* **Texte présenté**

-------------------------

En règle générale, l'adaptation d'une oeuvre en jeu vidéo rend sceptique, et pour cause, rares sont les projets de ce type ayant donné de bons résultats. Pour autant, il est parfois judicieux de mettre sa méfiance de côté et de tenter une énième fois d'y croire. Cela peut donner une agréable surprise, c'est le cas du titre dont nous allons parler aujourd'hui: Battle Chasers: Nightwar. Issue du comics éponyme, il s'agit sans doute de l'une des adaptations les plus réussies en terme de respect de l'univers initial. Cependant cela suffit-il pour un faire un bon jeu ? Analyse.
LA QUÊTE DE LA VÉRITÉ
Aramus, ce nom représente un modèle dans le cœur de bon nombre d'hommes, inspirés par la légende de ce grand guerrier. Mais même les plus nobles héros ont de sombres secrets et sa mystérieuse disparition ne peut que le prouver. Il laissa derrière lui sa jeune fille, Gully, avec pour seul héritage sa paire de gantelets de puissance, dont on dit que leur pouvoir permet de déplacer des montagnes. Un tel artefact ne saurait rester caché bien longtemps, et la convoitise des plus malhonnêtes ne tarda à faire de cet enfant une cible facile. Ce fut à ce moment qu'elle fit la connaissance de ceux qui allaient devenir ses gardiens : Garrisson, frère d'arme et ami de son père, Knolan, un puissant mage, ainsi que son Golem Calibretto et enfin, Red Monika, une voleuse intrépide aux charmes fatals. Ensemble, ils décidèrent d'entreprendre une quête de la vérité, sur la puissance des gantelets et la disparition d'Aramus. Durant leur périple, leur malchance les fera échouer sur l'île du croissant, où il ne tarderont pas à découvrir que de sombres forces sont à l'oeuvre.

-------------------------

* **Données**
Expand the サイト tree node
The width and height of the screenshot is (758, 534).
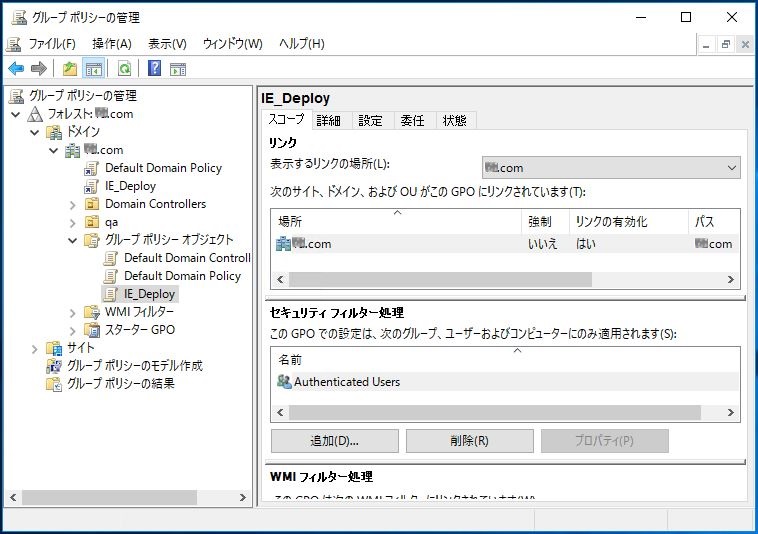coord(35,348)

-------------------------

* **Consigne**
Répondez à ces questions sur le texte consacré à Battle Chasers: Nightwar.
1. De quel type d'œuvre le jeu est-il une adaptation ?
2. Quel héritage Aramus laisse-t-il à sa fille Gully ?
3. Sur quelle île le groupe échoue-t-il durant son périple ?
Les lignes ne jouent aucun rôle dans cet exercice.

* **Corrigé**
1. D'un comics.
2. Sa paire de gantelets de puissance.
3. Sur l'île du croissant.